A True National Holiday

Sarah Josepha Hale, the editor of Godey’s Lady’s Book, promoted the idea of a national Thanksgiving Day for almost thirty years. She called on one president after another until Abraham Lincoln set aside the last Thursday of November as an annual day of Thanksgiving in 1863. With the Union having lost battle after battle throughout the first three years of that conflict, in its darkest hour, Lincoln called Americans to prayer, noting that:

The year that is drawing toward its close has been filled with the blessings of fruitful fields and healthful skies. To these bounties, which are so constantly enjoyed that we are prone to forget the Source from which they come, others have been added which are of so extraordinary a nature that they can not fail to penetrate and soften even the heart which is habitually insensible to the ever-watchful providence of Almighty God. . . . No human counsel hath devised nor hath any mortal hand worked out these great things. They are the gracious gifts of the Most High God, Who, while dealing with us in anger for our sins, hath nevertheless remembered mercy.

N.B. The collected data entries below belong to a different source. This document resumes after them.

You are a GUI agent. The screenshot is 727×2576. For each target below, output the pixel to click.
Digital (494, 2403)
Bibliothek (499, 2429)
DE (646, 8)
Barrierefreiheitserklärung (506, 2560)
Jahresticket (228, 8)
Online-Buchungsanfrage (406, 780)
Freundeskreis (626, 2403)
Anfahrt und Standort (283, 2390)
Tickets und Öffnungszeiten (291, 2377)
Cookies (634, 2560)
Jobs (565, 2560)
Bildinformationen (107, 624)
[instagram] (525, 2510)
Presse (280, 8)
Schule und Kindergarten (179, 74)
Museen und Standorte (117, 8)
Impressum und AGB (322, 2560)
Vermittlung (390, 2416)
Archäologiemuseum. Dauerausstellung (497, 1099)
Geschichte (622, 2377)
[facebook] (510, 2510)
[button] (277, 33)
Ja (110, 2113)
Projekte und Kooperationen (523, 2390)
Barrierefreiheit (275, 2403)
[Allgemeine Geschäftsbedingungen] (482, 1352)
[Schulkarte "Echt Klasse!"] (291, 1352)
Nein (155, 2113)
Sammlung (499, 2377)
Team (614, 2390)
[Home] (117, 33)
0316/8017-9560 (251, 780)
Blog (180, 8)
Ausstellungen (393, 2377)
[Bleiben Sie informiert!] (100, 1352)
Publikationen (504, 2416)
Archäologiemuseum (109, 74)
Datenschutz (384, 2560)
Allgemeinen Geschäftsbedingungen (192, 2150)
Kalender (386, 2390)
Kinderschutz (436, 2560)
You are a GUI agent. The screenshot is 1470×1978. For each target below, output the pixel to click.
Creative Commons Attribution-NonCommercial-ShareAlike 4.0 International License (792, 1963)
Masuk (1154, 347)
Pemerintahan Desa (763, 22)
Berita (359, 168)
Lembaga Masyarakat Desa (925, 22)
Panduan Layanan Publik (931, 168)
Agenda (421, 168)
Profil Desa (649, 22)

Many may not know that Lincoln’s Thanksgiving Proclamation came at a pivotal moment in his spiritual journey. Just three months earlier, the Battle of Gettysburg had resulted in the loss of over 60,000 American lives. As Lincoln walked along the graves of the fallen dead at Gettysburg, he devoted his life to Christ. He later explained:

When I left Springfield [Illinois, to assume the Presidency], I asked the people to pray for me. I was not a Christian. When I buried my son, the severest trial of my life, I was not a Christian. But when I went to Gettysburg and saw the graves of thousands of our soldiers, I then and there consecrated myself to Christ.

Over the seventy-five years following Lincoln’s Thanksgiving Proclamation, presidents faithfully followed Lincoln’s precedent, annually declared a national Thanksgiving Day (but the date of the celebrations varied widely from proclamation to proclamation). In 1941, Congress permanently established that day as the national Thanksgiving holiday.